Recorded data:
━━━━━━

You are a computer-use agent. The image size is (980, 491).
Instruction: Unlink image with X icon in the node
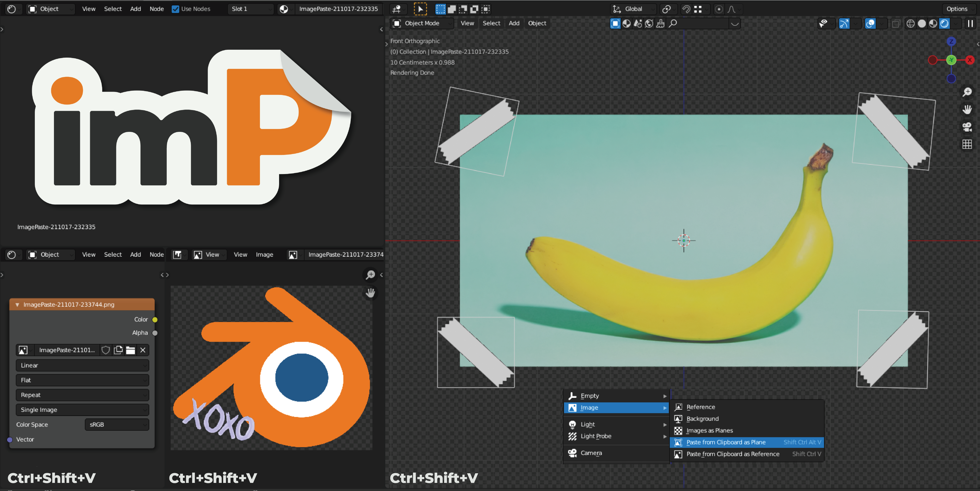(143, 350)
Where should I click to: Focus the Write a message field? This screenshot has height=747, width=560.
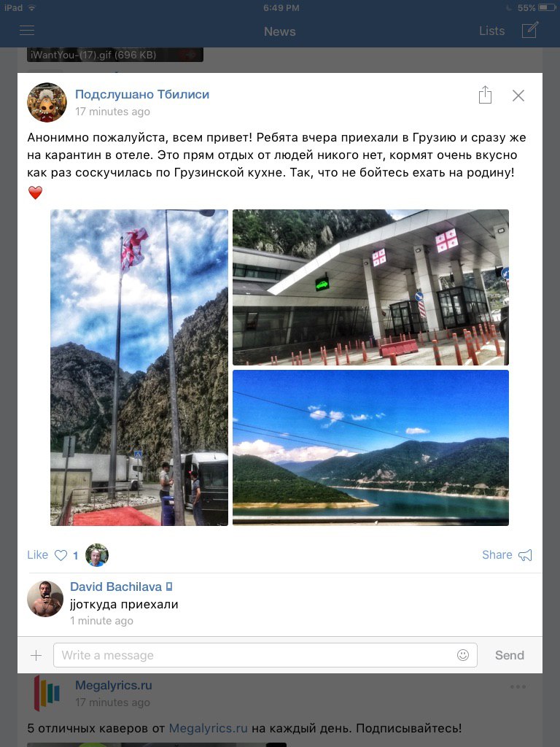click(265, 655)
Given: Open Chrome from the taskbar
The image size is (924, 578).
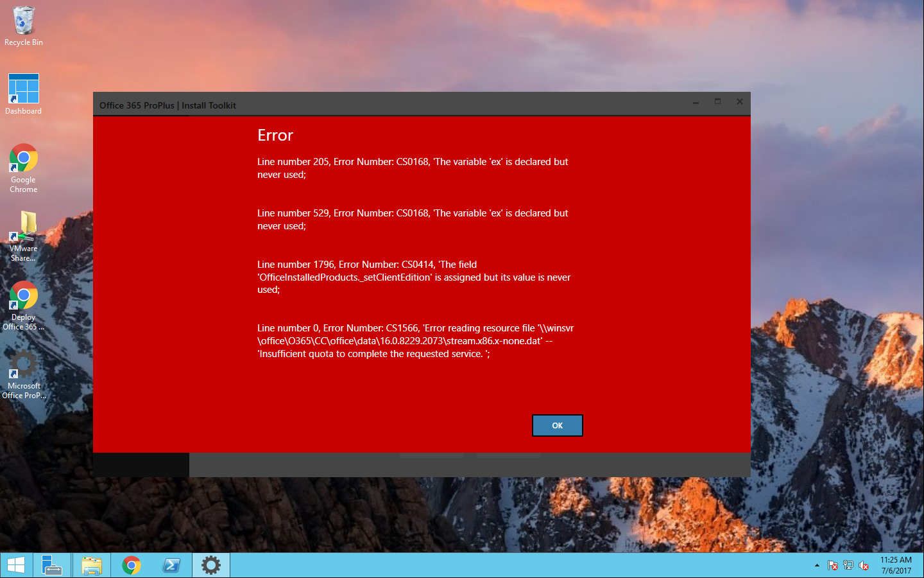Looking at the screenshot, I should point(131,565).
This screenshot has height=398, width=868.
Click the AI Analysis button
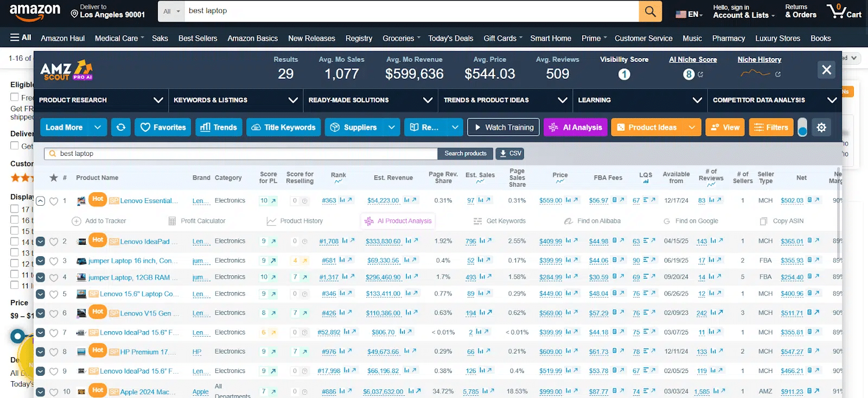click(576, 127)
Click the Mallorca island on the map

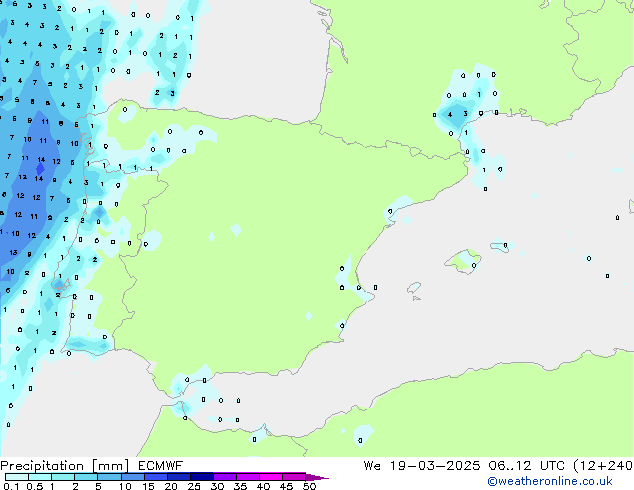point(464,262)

━━━━━━

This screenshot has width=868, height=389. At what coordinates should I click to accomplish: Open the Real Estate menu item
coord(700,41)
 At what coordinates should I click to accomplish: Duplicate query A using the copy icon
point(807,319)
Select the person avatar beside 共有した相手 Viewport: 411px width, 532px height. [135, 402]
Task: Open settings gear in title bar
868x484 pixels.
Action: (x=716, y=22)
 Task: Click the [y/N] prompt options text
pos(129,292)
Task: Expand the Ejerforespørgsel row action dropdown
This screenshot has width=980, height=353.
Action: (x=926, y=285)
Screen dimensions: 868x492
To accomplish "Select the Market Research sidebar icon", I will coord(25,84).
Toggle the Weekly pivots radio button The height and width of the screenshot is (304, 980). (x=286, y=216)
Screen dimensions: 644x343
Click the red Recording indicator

━━━━━━

- _Your assignment_: Whenever the string "dimensions" occurs in a line of the entries above, copy that line.

- _Task response_:
Screen dimensions: 868x492
Screen dimensions: 644x343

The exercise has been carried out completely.